Conclusion
These identified factors may contribute to the high inter-individual variability in MMF exposure and facilitate further development of mechanistic MMF PK models and individualized therapies.
Methods
Based on a previous study, we hypothesized that there are three main DDI pathways affecting MMF PK in vivo. A human hepatocyte induction study, transporter substrate/inhibition study using human embryonic kidney 293 cells, and multidrug resistance-associated protein 2 (MRP2) substrate/inhibition study using vesicle membrane were conducted to assess the mechanistic evidence of the metabolic interaction in triple therapies. The potential DDI risks associated with seven medications commonly co-administered with MMF in clinical practice were further evaluated.
Objective
The metabolism- and transporter-based drug-drug interactions (DDIs) between mycophenolate mofetil (MMF) and co-administered medications may be key factors for the high individual variability in MMF exposure.
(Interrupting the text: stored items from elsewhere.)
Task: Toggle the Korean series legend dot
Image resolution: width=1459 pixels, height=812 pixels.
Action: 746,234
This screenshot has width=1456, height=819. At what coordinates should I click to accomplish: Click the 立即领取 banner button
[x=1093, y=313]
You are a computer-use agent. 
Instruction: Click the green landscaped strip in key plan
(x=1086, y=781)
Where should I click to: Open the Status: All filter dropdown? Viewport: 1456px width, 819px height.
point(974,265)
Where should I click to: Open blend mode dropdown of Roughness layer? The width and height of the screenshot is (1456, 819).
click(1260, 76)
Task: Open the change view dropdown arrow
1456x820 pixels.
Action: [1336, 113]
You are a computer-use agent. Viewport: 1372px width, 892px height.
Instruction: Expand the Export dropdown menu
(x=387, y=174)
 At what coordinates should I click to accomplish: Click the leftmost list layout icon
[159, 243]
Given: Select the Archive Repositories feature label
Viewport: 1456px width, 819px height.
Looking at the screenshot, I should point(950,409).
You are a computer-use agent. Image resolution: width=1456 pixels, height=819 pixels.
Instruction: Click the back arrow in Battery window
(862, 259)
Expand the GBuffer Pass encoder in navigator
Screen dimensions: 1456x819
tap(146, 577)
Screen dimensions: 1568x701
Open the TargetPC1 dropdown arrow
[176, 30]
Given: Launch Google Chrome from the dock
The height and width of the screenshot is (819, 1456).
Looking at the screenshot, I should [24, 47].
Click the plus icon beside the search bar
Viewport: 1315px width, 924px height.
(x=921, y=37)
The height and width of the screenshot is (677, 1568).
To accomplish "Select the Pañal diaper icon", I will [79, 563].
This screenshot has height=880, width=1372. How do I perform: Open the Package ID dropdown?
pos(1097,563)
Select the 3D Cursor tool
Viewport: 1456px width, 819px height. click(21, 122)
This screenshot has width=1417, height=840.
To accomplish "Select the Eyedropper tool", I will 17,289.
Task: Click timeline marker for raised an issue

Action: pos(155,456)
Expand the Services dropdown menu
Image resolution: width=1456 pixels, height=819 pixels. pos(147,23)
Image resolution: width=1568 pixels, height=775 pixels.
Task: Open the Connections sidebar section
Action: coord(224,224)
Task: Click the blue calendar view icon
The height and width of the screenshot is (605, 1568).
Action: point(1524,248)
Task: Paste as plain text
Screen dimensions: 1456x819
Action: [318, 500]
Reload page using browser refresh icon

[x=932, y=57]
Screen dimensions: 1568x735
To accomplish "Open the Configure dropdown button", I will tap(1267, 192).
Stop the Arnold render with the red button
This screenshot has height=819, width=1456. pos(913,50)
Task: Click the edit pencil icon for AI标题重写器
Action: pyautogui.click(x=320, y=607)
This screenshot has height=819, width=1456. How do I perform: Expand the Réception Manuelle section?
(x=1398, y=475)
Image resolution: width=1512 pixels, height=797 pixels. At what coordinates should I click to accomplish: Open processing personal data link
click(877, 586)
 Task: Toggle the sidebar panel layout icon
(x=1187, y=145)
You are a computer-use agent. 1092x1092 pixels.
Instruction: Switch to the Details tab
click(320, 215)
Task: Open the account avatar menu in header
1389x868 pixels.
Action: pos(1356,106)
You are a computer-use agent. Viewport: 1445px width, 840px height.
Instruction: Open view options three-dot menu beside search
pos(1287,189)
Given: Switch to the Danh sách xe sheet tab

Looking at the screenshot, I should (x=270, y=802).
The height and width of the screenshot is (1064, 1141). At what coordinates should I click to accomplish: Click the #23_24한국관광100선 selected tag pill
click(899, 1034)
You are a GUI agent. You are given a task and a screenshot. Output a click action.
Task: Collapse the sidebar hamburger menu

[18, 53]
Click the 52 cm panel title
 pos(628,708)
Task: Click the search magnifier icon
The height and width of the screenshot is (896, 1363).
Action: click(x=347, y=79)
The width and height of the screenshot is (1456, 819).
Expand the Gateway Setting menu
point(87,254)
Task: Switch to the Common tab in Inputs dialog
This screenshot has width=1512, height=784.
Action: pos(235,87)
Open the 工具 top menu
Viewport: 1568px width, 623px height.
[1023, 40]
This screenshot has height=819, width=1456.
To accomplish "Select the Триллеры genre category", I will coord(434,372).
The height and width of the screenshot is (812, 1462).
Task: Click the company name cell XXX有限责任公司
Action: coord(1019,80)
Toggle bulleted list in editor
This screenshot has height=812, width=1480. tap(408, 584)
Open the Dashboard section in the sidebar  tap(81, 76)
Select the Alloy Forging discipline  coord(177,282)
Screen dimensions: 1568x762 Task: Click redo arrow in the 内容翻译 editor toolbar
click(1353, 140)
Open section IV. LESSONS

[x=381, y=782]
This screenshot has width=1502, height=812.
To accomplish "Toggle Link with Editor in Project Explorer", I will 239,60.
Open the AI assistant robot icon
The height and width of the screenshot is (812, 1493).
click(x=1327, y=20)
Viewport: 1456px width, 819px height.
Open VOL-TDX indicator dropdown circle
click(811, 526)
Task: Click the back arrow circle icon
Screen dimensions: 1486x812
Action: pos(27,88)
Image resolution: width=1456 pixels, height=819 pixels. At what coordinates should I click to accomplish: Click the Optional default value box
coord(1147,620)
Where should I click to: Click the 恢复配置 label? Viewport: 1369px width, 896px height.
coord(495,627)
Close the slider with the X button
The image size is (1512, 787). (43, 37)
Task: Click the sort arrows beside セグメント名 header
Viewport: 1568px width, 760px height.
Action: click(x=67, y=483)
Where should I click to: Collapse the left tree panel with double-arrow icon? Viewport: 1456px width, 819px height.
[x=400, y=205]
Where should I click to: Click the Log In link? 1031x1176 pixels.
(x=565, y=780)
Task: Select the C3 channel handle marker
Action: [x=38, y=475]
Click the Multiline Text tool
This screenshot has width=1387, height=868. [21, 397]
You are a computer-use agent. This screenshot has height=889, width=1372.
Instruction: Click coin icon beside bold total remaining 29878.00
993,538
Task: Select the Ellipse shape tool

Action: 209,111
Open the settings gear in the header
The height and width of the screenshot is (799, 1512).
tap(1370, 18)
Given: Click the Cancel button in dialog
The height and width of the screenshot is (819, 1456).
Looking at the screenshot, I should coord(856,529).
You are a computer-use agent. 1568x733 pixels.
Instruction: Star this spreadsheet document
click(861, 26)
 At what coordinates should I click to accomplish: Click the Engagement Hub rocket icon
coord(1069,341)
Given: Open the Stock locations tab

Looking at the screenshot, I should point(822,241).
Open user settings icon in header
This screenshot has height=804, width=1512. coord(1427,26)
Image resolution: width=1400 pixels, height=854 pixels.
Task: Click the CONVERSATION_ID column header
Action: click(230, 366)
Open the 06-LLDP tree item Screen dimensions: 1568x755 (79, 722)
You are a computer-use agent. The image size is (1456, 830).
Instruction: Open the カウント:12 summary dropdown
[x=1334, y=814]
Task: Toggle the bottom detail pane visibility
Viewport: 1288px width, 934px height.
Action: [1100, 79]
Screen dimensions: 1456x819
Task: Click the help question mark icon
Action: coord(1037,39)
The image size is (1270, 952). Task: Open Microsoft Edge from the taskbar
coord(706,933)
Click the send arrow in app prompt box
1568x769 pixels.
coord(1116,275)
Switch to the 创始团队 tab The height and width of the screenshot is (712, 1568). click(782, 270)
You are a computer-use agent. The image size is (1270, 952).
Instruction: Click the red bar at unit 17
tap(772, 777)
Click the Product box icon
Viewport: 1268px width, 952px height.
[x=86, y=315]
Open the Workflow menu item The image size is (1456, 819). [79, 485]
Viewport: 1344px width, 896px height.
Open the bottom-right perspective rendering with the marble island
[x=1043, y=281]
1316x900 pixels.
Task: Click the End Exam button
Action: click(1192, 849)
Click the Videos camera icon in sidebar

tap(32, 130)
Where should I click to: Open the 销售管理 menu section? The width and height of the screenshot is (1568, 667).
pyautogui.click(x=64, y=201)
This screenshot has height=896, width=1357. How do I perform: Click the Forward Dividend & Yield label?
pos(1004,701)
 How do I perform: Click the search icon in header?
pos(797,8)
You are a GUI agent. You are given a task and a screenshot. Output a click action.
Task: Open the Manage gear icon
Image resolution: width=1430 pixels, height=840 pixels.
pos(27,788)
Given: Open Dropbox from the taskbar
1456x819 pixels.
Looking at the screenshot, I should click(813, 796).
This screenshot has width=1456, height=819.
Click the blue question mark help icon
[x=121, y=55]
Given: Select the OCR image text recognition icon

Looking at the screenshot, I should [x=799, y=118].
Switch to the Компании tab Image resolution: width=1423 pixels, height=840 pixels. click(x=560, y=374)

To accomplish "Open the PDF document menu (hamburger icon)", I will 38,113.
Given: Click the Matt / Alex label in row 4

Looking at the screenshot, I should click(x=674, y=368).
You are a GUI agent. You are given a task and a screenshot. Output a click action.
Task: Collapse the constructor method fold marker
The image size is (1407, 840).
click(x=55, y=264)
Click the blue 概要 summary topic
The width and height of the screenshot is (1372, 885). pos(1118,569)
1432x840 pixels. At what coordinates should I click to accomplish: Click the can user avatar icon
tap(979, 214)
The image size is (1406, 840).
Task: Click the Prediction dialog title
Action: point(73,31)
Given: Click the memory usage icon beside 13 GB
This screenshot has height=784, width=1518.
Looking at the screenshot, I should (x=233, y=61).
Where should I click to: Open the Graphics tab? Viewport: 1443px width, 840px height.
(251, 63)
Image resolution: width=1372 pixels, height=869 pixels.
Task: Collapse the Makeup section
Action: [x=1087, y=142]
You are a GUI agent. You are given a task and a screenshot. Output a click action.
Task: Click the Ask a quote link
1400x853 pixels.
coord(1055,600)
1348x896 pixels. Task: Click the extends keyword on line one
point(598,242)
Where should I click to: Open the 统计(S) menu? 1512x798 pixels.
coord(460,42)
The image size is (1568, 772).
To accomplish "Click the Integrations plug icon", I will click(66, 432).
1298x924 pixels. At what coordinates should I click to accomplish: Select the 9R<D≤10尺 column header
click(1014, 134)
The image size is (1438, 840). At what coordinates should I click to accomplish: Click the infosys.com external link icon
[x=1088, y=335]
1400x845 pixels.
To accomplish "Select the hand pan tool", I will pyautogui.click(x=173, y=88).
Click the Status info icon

This study systematically assessed the influence of co-medications on the mycophenolic acid (MPA) pharmacokinetic (PK) process in vitro, particularly to provide mechanistic evidence of the metabolic interaction among steroids, cyclosporine (CsA), and MMF.
Results
The in vitro results suggested that prednisolone, the active metabolite of prednisone, induces the enzymatic activity of uridine 5'-diphospho-glucuronosyltransferase (UGT), particularly the UGT1A9 and UGT2B7 isoforms, resulting in increased metabolism of MPA to MPA glucuronide (MPAG). This induction potential was not observed in CsA-treated human hepatocytes. CsA inhibits organic anion-transporting polypeptide (OATP) 1B1- and OATP1B3-mediated MPAG. Prednisolone and CsA showed no inhibitory effect on MRP2-mediated MPAG efflux. Salvia miltiorrhiza significantly inhibited organic anion-transporting polypeptide and OAT 3 activities, suggesting that it affects the hepatic uptake and renal excretion of MPAG, causing increased MPAG exposure in vivo.